Category Archives: 1860s

Brown’s Spiroscope, 1866

Spiroscope_A_G_Brown_1866

From: The Science and practice of medicine, Volume 2, by William Aitken, 1866, page 553.  “Mr. A. Gardiner Brown’s spiroscope  is a new and efficient instrument for ascertaining the breathing capacity.  It is a wet meter, 6-1/2 inches square, having a dial with two registers, revolving from left to right, marking in a complete revolution 100 and 1000 cubic inches respectively, and a few feet of vulcanized India-rubber tubing to breathe through.  Its advantages are facility of management, compactness, portability, security of contained fluid and it may be used several times by the same person without readjustment. The air is measured at its initial temperature.  The patient should be taught to practice a powerful inhalation, and as complete an expiration as possible, before noting the mean numbers registered in several trials.  It should be placed at a convenient height for a person sitting or standing.”

Spirometer, Lewis, 1865

Spirometer_Lewis_1865

Spirometer invented by Dr. Dio Lewis who advocated health through exercise.  From: Weak lungs and how to make them strong. By Dr. Dio Lewis, 1865.  Page 259.

A description of the spirometer’s mechanism comes from Dr. Charles L. Ives who wrote in the Proceedings of the Connecticut Medical Society, 1867 issue, page 192: 

“In like manner, to expand the lung by means of its contained air the spirometer of Dr. Dio Lewis proves of very great service. In this instrument, the air is blown into a very small elastic chamber, which, by its expansion, forces apart a spiral spring, whose movements are registered on a dial. As the air cannot escape from the small chamber the reaction on the lungs is equal to the force with which it is blown in. A degree of the dial is stated to mark a pressure of an ounce to the square inch, and when the pressure is raised, as with gradual practice it may be safely to four or five lbs. to the inch, a power is exerted that will the possibility of any air-vesicles remaining unexpanded, in which the epithelial debris may find lodgement.”
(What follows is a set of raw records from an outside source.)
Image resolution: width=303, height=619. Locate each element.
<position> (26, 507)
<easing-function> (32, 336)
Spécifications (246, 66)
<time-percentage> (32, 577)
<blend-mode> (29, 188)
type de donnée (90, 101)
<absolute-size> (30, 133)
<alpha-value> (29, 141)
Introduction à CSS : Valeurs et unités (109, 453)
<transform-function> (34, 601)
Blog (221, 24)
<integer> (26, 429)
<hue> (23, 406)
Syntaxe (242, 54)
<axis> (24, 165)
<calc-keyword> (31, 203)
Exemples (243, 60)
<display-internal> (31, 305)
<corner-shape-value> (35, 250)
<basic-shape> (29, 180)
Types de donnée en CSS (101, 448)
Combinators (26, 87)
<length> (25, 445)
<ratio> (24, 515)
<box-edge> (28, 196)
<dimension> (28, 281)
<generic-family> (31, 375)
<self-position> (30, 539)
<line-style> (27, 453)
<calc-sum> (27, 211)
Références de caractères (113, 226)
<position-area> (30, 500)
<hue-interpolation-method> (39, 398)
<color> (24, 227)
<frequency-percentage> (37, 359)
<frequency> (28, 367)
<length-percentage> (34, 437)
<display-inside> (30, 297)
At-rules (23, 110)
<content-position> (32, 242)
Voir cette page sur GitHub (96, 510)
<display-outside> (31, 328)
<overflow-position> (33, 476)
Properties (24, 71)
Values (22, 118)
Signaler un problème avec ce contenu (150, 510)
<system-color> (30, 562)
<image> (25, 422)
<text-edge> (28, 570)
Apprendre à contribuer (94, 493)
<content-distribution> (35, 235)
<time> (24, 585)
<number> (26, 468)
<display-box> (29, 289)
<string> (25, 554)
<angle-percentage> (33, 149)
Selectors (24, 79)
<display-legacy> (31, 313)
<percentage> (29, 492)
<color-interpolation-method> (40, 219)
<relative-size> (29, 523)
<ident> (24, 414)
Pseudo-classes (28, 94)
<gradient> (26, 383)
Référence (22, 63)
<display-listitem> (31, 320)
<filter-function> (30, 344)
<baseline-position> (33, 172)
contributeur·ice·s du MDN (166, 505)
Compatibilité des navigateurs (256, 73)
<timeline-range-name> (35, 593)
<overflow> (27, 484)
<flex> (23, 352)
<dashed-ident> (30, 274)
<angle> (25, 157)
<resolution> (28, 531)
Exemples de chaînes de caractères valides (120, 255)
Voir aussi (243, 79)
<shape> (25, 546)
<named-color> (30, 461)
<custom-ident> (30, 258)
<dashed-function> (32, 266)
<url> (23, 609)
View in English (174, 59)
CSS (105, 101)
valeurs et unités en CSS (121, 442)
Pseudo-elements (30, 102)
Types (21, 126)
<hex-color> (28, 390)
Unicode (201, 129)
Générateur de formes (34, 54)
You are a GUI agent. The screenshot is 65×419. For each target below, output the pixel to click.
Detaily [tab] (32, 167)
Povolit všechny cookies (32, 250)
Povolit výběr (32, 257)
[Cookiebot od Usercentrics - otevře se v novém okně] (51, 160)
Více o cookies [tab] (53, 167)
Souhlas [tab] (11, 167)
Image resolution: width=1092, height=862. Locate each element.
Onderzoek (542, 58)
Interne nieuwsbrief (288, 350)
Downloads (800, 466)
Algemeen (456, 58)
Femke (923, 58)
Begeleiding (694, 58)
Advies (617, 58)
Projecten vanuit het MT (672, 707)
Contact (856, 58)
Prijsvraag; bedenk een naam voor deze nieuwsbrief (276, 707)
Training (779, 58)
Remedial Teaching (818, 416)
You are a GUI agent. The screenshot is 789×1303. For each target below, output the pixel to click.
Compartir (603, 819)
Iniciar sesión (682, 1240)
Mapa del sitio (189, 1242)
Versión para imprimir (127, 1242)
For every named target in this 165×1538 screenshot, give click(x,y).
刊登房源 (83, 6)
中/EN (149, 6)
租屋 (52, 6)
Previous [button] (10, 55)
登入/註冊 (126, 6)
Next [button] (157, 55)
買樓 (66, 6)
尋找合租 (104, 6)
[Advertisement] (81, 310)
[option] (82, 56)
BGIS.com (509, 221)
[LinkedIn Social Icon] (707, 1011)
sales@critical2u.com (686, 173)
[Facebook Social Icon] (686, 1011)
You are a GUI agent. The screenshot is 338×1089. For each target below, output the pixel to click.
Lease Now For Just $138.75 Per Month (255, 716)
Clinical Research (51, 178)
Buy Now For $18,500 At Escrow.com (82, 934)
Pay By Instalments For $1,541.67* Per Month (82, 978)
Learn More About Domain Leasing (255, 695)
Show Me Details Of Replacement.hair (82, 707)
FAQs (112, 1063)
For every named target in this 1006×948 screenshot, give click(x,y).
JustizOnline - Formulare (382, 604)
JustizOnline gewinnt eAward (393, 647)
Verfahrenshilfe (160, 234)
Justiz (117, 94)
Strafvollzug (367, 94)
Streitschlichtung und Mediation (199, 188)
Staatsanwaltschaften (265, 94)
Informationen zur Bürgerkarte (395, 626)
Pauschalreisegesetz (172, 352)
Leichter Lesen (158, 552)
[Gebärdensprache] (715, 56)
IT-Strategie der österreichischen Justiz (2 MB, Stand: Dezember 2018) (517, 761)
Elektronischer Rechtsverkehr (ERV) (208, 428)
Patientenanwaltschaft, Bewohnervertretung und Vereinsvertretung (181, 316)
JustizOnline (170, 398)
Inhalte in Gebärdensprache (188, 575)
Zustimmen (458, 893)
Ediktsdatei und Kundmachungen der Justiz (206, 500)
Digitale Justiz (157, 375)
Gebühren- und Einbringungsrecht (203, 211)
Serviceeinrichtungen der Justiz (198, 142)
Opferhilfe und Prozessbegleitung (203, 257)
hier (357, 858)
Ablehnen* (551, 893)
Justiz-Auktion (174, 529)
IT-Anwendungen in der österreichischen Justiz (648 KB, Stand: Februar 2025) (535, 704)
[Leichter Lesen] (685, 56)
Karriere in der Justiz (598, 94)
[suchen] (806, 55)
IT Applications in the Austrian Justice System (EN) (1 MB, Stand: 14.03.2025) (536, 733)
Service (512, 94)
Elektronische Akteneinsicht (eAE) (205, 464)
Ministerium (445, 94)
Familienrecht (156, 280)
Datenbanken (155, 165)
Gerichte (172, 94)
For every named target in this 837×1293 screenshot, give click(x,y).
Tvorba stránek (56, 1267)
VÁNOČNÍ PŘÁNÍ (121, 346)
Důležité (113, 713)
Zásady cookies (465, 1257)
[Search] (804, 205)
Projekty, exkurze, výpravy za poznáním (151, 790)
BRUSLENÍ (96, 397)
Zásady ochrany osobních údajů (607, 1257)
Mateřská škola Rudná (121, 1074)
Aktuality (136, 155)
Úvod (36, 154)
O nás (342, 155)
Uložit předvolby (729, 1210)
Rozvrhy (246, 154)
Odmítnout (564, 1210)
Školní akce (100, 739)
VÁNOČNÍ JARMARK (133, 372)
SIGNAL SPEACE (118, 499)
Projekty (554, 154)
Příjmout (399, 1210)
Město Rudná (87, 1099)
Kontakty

Spirometer, Apnapographe, 1868

Spirometer_Anapnographe_1868

From Traité élémentaire de physique médicale,  Wilhelm Max Wundt, Armand Imbert.  Published 1884, Paris.  A description of its function, from Outlines of Physiology in Its Relations to Man, page 388, by John Gray McKendrick and James Macelhose, 1878 is as follows: 

“A valve, or mobile plate of aluminum, V, forms one side of a rectangular box put into communication by A with a respiratory tube terminated by a mouth or nose-piece. The axis of rotation of the valve carries a very light lever, S, which writes on a strip of paper moved by clockwork. If air be propelled through the tube into A with each movement of inspiration and expiration, the variations of the pressure of the air in the air passages are transmitted to the valve which, by the lever, inscribes on the paper. The instrument has been graduated so as to suit bands of paper divided into small squares, each square representing a certain amount of air. Thus the instrument registers not only the pressure of the air, but the quantity inspired and expired, and the rapidity of the current of air. With such instruments, it may be shown that when the lungs have been emptied by as much as possible of air by the most powerful expiratory effort, they still contain a quantity over which we have no control, and which may be estimated at about 100 cubic inches. This has been termed residual air. In addition to this residual air, there are about 100 cubic inches constituting supplemental air, or the air that remains in the chest after an ordinary expiration, in addition to the residual air already mentioned. This there are about 200 cubic inches of air in the lung after a gentle expiration. If then, inspiration takes place gently, from 25 to 30 cubic inches are introduced; these, constituting tidal air, are expelled with the next expiration. We find, therefore, that in ordinary respiration there are 200 cubic inches of air in the lungs, and an inward and outward current of say 30 cubic inches; but, finally, it is possible by a very deep and prolonged inspiration, to introduce 100 cubic inches more. This last quantity is called complemental air. After the deepest inspiration there are, therefore, in the lungs 330 cubic inches of air, which number expresses the maximum capacity of the lung.”